Make the cinnamon filling

  1. In the bowl of a stand mixer fitted with paddle attachment or in a large bowl using a handheld mixer, mix granulated sugar, brown sugar, cinnamon, butter, salt, and vanilla until a uniform paste forms, about 2 minutes. Filling can be used right away or stored in an airtight container in the refrigerator for up to 3 days and brought to room temperature before using.

Make the caramel crunch

  1. In a small nonreactive pot, combine sugar, corn syrup, and water and bring to a boil over high heat, making sure sugar fully dissolves. (Do not stir the mixture — stirring will cause sugar to crystalize.) Continue cooking just until mixture becomes a medium amber color, 6 to 7 minutes. Remove from heat and ladle caramel over cake, creating a thin, even coating over entire cake. Allow crunch to set for 15 to 20 minutes before icing cake.

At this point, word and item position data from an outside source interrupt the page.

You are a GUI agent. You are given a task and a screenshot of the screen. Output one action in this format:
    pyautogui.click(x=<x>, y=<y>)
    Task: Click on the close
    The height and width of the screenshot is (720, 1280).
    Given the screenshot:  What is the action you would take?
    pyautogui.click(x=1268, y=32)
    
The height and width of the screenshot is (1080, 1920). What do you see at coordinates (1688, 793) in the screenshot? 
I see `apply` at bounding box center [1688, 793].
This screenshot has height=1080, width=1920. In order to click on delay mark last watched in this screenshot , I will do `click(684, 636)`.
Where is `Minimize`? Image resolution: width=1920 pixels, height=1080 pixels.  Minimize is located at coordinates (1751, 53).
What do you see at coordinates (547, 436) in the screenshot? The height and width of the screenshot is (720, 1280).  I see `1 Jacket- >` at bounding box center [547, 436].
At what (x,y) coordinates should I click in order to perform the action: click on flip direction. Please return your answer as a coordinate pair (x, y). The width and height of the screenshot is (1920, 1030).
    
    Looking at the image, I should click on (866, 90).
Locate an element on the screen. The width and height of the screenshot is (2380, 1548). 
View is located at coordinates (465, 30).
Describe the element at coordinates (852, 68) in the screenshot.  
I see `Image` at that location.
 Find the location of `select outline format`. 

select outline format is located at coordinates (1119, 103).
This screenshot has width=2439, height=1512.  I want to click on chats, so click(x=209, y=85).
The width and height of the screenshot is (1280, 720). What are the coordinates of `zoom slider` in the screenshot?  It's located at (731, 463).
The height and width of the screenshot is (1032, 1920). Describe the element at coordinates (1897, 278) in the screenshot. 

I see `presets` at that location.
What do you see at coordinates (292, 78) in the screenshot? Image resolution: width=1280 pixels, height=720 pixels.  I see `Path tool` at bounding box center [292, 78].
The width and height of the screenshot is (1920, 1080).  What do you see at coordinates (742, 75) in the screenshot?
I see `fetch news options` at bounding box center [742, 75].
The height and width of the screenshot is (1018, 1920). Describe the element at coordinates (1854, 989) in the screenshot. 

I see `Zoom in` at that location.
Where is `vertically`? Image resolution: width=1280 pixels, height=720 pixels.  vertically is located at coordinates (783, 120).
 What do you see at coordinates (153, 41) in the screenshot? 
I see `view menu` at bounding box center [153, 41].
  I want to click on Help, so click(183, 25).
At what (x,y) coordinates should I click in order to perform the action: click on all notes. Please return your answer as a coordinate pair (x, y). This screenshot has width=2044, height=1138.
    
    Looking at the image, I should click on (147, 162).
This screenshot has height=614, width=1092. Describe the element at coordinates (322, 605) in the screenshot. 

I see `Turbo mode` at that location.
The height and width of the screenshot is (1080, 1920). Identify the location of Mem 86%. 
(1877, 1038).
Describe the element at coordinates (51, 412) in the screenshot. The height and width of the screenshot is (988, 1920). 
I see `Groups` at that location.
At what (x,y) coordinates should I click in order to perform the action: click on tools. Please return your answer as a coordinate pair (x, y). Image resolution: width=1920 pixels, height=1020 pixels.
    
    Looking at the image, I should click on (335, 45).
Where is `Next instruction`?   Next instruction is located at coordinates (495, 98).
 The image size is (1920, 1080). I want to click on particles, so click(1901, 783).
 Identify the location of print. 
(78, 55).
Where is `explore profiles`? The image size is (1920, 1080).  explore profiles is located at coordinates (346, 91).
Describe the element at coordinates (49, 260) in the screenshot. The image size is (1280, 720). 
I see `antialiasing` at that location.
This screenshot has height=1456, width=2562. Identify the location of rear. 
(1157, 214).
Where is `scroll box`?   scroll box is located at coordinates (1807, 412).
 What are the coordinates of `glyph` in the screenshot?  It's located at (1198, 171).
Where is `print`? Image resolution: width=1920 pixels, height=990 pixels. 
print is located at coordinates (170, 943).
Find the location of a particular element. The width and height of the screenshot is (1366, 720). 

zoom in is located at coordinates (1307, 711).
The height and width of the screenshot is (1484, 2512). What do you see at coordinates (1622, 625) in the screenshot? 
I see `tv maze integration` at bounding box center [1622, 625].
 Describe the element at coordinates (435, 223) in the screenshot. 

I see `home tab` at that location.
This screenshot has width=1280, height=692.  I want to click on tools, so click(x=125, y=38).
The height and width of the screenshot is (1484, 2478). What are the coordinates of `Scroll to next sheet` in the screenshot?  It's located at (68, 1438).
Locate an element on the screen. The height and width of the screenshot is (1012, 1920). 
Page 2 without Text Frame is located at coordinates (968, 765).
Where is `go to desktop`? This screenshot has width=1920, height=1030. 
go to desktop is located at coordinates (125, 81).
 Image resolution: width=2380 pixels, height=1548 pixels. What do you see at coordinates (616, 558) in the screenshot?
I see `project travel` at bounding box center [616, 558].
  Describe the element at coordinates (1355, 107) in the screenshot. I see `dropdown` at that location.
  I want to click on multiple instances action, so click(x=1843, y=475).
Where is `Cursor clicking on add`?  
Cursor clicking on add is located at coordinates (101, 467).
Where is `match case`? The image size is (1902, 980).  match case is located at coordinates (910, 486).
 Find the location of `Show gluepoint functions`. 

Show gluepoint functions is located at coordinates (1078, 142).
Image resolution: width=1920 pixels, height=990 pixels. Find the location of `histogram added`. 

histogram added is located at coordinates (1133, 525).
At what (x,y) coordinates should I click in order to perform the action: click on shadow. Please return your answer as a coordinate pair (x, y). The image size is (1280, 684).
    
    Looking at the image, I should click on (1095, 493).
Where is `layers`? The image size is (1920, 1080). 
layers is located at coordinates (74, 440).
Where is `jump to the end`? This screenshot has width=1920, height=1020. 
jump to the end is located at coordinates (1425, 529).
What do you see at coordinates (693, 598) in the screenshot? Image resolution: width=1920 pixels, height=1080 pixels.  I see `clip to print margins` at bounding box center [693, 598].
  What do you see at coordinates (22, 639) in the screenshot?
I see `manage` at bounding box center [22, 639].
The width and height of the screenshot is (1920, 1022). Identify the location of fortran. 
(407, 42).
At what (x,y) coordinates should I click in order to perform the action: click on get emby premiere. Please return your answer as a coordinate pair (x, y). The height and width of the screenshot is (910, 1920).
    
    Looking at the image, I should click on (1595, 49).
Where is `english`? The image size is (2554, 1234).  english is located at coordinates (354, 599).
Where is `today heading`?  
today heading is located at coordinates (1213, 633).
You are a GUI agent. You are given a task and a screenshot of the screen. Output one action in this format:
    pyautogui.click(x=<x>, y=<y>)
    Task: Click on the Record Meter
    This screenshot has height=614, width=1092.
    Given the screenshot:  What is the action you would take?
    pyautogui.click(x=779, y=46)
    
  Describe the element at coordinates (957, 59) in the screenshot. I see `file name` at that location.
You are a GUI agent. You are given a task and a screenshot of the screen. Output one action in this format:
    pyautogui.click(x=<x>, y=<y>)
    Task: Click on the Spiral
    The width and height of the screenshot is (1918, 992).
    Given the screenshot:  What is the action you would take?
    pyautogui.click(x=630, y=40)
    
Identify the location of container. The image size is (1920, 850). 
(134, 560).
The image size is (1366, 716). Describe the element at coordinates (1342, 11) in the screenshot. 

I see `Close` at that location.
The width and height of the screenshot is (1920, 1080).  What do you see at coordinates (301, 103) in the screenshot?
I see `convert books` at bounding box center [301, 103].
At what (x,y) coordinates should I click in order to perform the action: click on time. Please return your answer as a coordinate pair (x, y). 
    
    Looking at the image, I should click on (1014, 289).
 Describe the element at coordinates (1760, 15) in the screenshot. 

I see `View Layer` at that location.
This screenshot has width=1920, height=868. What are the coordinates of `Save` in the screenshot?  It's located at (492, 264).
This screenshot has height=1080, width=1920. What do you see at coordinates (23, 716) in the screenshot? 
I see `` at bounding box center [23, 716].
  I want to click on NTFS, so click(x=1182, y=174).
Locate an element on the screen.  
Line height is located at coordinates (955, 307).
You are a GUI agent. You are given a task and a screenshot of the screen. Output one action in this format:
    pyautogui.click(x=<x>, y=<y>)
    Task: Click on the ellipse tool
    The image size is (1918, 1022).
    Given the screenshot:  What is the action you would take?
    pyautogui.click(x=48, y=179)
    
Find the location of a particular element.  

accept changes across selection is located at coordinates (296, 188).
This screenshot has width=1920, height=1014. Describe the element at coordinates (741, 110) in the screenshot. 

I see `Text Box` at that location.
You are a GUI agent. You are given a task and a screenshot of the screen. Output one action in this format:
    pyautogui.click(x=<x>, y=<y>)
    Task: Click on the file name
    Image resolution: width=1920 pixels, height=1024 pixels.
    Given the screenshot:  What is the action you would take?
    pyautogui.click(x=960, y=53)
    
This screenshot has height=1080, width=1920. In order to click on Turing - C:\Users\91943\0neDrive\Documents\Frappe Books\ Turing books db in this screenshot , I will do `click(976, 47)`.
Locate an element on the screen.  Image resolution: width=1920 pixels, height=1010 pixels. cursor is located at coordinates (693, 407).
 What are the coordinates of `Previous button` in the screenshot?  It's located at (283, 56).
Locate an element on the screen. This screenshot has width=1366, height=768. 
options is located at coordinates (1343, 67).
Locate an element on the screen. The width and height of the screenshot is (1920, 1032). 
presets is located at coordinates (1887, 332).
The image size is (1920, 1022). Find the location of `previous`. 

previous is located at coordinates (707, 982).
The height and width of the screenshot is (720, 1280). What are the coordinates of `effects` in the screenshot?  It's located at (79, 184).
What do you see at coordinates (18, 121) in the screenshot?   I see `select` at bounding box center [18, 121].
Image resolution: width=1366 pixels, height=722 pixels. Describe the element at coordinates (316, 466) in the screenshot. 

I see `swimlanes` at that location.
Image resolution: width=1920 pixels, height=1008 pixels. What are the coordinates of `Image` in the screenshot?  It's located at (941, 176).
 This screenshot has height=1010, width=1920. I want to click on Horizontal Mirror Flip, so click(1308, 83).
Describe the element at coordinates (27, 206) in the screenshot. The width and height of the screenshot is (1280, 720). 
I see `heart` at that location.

Make the cream cheese icing

  1. In the bowl of a stand mixer fitted with the paddle attachment or in a large bowl using a handheld mixer, mix cream cheese on medium speed until very smooth. Reduce speed to low and add powdered sugar in 3 portions, mixing well after each addition, until a smooth paste forms. Stop mixer and scrape down sides of bowl. With mixer on low speed, slowly stream in milk and mix until icing is well combined and smooth. Mix in vanilla bean paste. This icing can be stored in an airtight container in refrigerator up to 4 days. Bring to room temperature before using.

  2. While cake is still cooling on the wire rack, drizzle icing over cake. I like to use a 1-ounce ice cream scoop (about 2 tablespoons) to drop a bit of icing over the higher ridges on the top of the cake, and then I pour the icing as I move away from the cake, so it kind of waterfalls down the sides. If you're sticking true to Mardi Gras tradition, sprinkle sanding sugar over top and allow cake to sit for at least 30 minutes before transferring it to a serving plate. You can keep the King Cake in an airtight container at room temperature for up to 3 days, but it truly is best on the day it is made.